Abdulaziz, Grossbart & Rudman









Attorneys At Law

Law Talk - When is a Project Complete?

By Sam K. Abdulaziz
Attorney at Law


This article deals with completion on a construction project. However, it is not intended to be a complete analysis of mechanic’s liens. For that, you need to seek the aid and advice of a competent construction attorney.

Contractors are one of the only professions that are allowed to record a lien against property, and tie up that property, securing their payment even before a lawsuit is filed. The right to a mechanic’s lien is protected by the California Constitution. However, the Legislature has tried to balance the rights of the contractors against the rights of owners, and has set forth a number of limitations on enforcement of lien rights. One of those limitations is that a mechanic’s lien must be recorded within a short period of time after “completion” of a project. If you are the “original contractor,” which means the person under contract with the owner, you have 90 days from “completion” of the project to record a mechanic’s lien, unless a Notice of Completion has been recorded, at which point, the original contractor has 60 days. A subcontractor’s lien rights are shortened from 90 days to 30 days by the recording of a Notice of Completion. The Notice of Completion itself is required to be recorded within ten days of completion. If it is not recorded within ten days of completion, the statute provides that it is ineffective to shorten the lien period and then everyone has 90 days.
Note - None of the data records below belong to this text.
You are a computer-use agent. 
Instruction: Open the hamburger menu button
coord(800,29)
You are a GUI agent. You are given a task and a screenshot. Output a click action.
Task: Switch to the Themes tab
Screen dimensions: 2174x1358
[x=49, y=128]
The Legislature has passed a law that would require any one who records a Notice of Completion or a Notice of Cessation of Labor, to send a notice to anyone who gave that owner a Preliminary Notice. The Notice of Completion must be sent by certified mail, within ten (10) days of recording the Notice of Completion.

The rule requiring notification of the recording of a notice of completion does not apply to a person who occupies the real property as a personal residence so long as the dwelling contains not more than four residential units. Thus, the rule essentially does not apply to owner-occupied homes.

As to completion, Civil Code section 3086 defines completion to be “actual completion of the work of improvement.” However, the statute also provides for “equivalents” to completion: (a) the occupation or use of the work of improvement by the owner, or his agent, accompanied by the cessation of labor; (b) the acceptance by the owner, or his agent, of the work of improvement; (c) a cessation of labor for a continuous period of 60 days (or thirty days if a Notice of Cessation is recorded); or (d) if the work of improvement is subject to acceptance by a public entity, the date of such acceptance.

Despite what appears to be a fairly clear definition, there have been a number of cases on this subject. In one rather famous case, a contractor was working on a project and there was four soap dispensers that were required to be installed by the contract, which were on back order. The owner had contended that completion occurred before the soap dishes were installed. The Court of Appeal held that because there was work required under the contract that needed to be performed, that the project was not complete. Accordingly, in that case, the court held that the omission of the four soap dispensers that were part of the contract meant that the project was not complete, and a mechanic’s lien that was recorded later in time from the date that the owner declared it to be complete, would be valid.

However, in other cases, the Court of Appeal has declared “trivial” or “punch list” work does not extend the time for completion. This becomes a factual question as to whether the work was merely to correct the work originally performed, or to perform work that was required by the contract that was never installed.